▶ _BAGIAN DOKUMEN_:
Contoh: Indonesia adalah salah satu Negara terkorup di dunia (Masyarakat Transparansi Internasional: 2005).
2.1.3 Pelanggaran Rule Of Law
Beberapa kasus dan ilustrasi dalam penegakan rule of law antara lain:
·         Kasus korupsi KPU dan KPUD,
·         Kasus illegal logging,
·         Kasus dan reboisasi hutan yang melibatkan pejabat Mahkamah Agung (MA),
·         Kasus-kasus perdagangan narkoba dan psikotripika, dan
·         Kasus perdagangan wanita dan anak.
2.2 Hak Asasi Manusia (HAM)
2.2.1 Latar Belakang HAM
Hak-hak Asasi Manusia adalah hak-hak yang diberikan langsung oleh Tuhan Yang Maha Pencipta (hak-hak yang bersifat kodrati). Oleh karenanya tidak ada kekuasaan apapun di dunia yang dapat mencabutnya. Meskipun demikian bukan berarti dengan hak-haknya itu dapat berbuat semau-maunya. Sebab apabila seseorang melakukan sesuatu yang dapat dikategorikan melanggar hak asasi orang lain, maka ia harus mempertanggungjawabkan perbuatannya.
Pada hakikatnya “Hak Asasi Manusia” terdiri atas dua hak dasar yang paling fundamental, ialah hak persamaan dan hak kebebasan. Dari kedua hak dasar inilah lahir hak-hak asasi lainnya atau tanpa kedua hak dasar ini, hak asasi manusia lainnya sulit akan ditegakkan.
Mengingat begitu pentingnya proses internalisasi pemahaman Hak Asasi Manusia bagi setiap orang yang hidup bersama dengan orang lainnya, maka suatu pendekatan historis mulai dari dikenalnya Hak Asasi Manusia sampai dengan perkembangan saat ini perlu diketahui oleh setiap orang untuk lebih menegaskan keberadaan hak asasi dirinya dengan hak asasi orang lain.

▶ _PETUNJUK 1_: Tentukan apakah setiap pernyataan berikut sesuai dengan teks tentang rule of law dan HAM, lalu jawab ya atau tidak disertai kutipan kata-kata teks yang menentukannya: (a) Hak asasi manusia dapat dicabut oleh kekuasaan di dunia. (b) Hak persamaan dan hak kebebasan disebut sebagai dua hak dasar yang paling fundamental. (c) Kasus perdagangan wanita dan anak termasuk dalam daftar kasus penegakan rule of law.
▶ _PETUNJUK 2_: Tuliskan lanjutan teks tentang rule of law dan HAM, dimulai setelah kalimat terakhirnya.
Baris-baris yang menyertai teks ini tidak diperlukan.

▶ _BARIS YANG DIBERIKAN_:
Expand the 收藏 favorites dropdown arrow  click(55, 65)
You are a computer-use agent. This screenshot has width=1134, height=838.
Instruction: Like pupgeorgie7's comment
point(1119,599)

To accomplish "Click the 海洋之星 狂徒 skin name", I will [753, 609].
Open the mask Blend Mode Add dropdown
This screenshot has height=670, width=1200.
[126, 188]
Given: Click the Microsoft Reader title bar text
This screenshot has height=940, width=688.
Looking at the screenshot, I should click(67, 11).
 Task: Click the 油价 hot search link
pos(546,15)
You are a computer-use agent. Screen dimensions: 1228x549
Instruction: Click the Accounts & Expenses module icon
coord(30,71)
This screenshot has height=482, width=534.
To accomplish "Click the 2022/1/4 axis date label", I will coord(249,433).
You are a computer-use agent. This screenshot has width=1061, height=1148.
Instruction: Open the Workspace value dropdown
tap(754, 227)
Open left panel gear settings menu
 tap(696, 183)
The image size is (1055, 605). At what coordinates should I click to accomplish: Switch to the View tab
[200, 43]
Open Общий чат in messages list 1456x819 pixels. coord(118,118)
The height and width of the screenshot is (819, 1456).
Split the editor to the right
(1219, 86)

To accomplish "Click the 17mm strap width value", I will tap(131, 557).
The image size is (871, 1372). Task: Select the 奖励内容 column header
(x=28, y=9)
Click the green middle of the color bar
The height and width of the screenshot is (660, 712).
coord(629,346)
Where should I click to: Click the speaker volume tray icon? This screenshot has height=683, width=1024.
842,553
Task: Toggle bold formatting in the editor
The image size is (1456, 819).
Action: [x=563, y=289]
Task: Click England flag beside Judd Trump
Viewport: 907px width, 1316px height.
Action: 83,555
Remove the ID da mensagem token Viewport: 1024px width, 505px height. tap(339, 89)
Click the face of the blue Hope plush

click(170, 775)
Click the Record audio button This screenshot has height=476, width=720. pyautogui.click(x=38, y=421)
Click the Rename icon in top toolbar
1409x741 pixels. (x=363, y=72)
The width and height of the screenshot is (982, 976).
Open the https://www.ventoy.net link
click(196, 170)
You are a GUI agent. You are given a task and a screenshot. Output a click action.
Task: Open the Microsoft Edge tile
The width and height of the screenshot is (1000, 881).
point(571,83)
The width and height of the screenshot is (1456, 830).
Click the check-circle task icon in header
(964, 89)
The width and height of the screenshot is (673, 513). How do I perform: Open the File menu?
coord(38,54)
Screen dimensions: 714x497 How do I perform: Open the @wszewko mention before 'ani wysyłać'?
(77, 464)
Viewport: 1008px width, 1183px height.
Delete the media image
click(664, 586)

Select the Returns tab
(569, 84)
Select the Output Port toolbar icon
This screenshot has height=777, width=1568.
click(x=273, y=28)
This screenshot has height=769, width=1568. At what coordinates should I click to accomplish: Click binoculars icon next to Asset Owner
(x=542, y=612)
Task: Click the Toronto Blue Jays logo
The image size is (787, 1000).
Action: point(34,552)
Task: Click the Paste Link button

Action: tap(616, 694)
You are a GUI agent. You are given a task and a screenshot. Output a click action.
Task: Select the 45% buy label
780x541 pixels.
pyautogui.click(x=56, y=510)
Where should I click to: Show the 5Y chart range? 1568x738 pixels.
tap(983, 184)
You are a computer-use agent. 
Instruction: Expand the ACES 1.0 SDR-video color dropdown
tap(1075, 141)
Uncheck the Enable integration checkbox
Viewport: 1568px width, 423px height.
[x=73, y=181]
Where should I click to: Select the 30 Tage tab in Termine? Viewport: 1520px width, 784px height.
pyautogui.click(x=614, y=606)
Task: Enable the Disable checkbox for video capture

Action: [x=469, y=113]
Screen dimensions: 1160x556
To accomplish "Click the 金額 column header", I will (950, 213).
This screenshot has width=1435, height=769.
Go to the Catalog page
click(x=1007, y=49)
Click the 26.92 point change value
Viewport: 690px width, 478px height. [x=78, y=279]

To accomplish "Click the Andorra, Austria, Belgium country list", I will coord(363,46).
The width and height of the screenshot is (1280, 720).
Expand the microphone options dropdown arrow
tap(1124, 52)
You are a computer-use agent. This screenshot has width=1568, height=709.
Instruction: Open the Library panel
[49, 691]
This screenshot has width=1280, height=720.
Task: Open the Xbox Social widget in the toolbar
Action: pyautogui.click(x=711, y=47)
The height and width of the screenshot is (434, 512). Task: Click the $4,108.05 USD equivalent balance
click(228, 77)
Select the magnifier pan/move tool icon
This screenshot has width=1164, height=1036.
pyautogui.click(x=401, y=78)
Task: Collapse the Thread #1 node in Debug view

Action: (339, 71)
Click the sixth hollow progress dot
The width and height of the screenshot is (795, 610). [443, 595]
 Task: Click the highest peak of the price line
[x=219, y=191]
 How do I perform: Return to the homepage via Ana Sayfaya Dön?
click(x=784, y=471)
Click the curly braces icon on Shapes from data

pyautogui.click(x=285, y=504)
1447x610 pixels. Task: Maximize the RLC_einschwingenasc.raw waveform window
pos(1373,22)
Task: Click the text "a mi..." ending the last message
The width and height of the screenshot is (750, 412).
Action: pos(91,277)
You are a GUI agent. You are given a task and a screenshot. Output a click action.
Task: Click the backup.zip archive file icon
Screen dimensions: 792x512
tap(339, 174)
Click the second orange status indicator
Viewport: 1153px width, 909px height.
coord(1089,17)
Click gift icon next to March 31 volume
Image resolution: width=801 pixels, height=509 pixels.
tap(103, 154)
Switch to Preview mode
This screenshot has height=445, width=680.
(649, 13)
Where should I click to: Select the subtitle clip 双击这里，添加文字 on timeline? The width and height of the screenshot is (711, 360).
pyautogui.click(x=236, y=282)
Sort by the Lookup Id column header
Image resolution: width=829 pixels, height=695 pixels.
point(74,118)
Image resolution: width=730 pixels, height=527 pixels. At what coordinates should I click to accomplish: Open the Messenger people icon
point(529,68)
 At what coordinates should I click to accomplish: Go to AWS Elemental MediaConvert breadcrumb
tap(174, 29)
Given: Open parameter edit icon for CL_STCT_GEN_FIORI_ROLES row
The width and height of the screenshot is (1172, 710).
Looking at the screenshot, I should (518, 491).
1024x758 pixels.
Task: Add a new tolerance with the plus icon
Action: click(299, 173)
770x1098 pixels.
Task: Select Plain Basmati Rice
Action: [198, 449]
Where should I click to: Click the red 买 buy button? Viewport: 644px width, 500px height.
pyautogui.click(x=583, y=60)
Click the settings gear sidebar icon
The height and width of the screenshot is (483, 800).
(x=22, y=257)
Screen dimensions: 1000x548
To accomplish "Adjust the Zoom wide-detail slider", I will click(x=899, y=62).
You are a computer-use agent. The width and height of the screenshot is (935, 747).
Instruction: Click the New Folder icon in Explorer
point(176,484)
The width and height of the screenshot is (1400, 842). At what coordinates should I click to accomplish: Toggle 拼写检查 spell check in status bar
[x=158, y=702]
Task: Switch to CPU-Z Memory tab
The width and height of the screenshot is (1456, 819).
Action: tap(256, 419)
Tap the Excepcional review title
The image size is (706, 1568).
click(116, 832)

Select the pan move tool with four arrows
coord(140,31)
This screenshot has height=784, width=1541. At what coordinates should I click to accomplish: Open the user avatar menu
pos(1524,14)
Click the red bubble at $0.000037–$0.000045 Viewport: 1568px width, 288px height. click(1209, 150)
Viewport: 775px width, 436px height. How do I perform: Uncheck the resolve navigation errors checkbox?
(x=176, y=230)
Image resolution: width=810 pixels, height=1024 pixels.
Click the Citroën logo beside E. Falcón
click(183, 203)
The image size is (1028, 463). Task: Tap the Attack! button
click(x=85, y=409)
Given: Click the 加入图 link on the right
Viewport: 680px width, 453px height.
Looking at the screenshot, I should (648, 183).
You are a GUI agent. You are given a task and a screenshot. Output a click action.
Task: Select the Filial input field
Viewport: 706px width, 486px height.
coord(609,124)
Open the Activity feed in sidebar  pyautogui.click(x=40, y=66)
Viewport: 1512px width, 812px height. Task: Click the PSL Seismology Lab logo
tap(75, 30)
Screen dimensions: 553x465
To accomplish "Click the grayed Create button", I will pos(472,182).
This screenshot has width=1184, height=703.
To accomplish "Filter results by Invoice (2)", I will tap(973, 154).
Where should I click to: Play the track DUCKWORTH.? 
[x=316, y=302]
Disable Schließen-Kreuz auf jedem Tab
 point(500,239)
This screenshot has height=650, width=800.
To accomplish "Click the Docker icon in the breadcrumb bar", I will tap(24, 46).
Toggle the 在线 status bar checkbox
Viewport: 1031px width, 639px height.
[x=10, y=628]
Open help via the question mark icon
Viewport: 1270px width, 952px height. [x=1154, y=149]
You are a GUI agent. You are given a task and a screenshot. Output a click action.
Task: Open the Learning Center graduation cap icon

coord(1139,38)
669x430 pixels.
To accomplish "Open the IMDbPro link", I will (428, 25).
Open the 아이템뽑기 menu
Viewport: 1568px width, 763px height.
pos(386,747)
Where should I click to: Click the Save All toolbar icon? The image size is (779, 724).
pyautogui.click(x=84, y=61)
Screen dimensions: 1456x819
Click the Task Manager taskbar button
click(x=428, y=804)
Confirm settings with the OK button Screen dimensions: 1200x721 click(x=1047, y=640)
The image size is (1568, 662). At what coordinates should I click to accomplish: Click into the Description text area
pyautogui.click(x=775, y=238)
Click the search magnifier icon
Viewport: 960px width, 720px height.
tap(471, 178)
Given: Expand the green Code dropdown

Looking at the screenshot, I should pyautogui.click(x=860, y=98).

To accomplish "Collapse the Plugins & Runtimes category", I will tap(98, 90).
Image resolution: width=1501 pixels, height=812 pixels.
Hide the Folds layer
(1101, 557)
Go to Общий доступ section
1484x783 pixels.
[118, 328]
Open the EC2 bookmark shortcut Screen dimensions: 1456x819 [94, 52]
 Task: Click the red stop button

▶ _HASIL LATIHAN 1_:
(a) Tidak: "tidak ada kekuasaan apapun di dunia yang dapat mencabutnya"
(b) Ya: "terdiri atas dua hak dasar yang paling fundamental, ialah hak persamaan dan hak kebebasan"
(c) Ya: "Kasus perdagangan wanita dan anak"

▶ _HASIL LATIHAN 2_:
Sejarah Internasional Hak Asasi Manusia
Umumnya para pakar Eropa berpendapat bahwa lahirnya HAM dimulai dengan lahirnya Magna Charta pada tahun 1215 di Inggris. Magna Charta antara lain mencanangkan bahwa raja yang tadinya memiliki kekuasaan absolut (raja yang menciptakan hukum, tetapi ia sendiri tidak terikat pada hukum), menjadi dibatasi kekuasaannya dan mulai dapat dimintai pertanggungjawaban di muka umum. Dari sinilah lahir doktrin raja tidak kebal hukum lagi dan mulai bertanggungjawab kepada hukum. Sejak itu mulai dipraktekkan kalau raja melanggar hukum harus diadili dan harus mempertanggungjawabkan kebijakasanaannya kepada parlemen. Jadi, sudah mulai dinyatakan dalam bahwa raja terikat kepada hukum dan bertanggungjawab kepada rakyat, walaupun kekuasaan membuat Undang-undang pada masa itu lebih banyak berada di tangan raja. Dengan demikian, kekuasaan raja mulai dibatasi sebagai embrio lahirnya monarkhi konstitusional yang berintikan kekuasaan raja sebagai simbol belaka. Lahirnya Magna Charta ini kemudian diikuti oleh perkembangan yang lebih konkret, dengan lahirnya “Bill of Rights” di Inggris pada tahun 1689. Pada masa itu mulai timbul adagium yang intinya adalah bahwa manusia sama di muka hukum (equality before the law). Adagium ini memperkuat dorongan timbulnya negara hukum dan demokrasi. Bill of rights melahirkan asas persamaan. Para pejuang HAM dahulu sudah berketatapan bahwa hak persamaan harus diwujudkan betapapun beratnya resiko yang dihadapi karena hak kebebasan baru dapat diwujudkan kalau ada hak persamaan. Untuk mewujudkan semua itu, maka lahirlah teori Roesseau (tentang contract social/perjanjian masyarakat), Motesquieu dengan Trias Politikanya yang mengajarkan pemisahan kekuasaan guna mencegah tirani, John Locke di Inggris dan Thomas Jefferson di Amerika dengan hak-hak dasar kebebasan dan persamaan yang dicanangkannya.
Perkembangan HAM selanjutnya ditandai dengan munculnya The American Declaration of Independence yang lahir dari paham Roesseau dan Montesqueu. Jadi, walaupun di Perancis sendiri belum dirinci apa HAM itu, tetapi di Amerika Serikat lebih dahulu mencanangkan secara lebih rinci. Mulailah dipertegas bahwa manusia adalah merdeka sejak di dalam oerut ibunya, sehingga tidaklah logis bila sesudah lahir, ia harus dibelenggu.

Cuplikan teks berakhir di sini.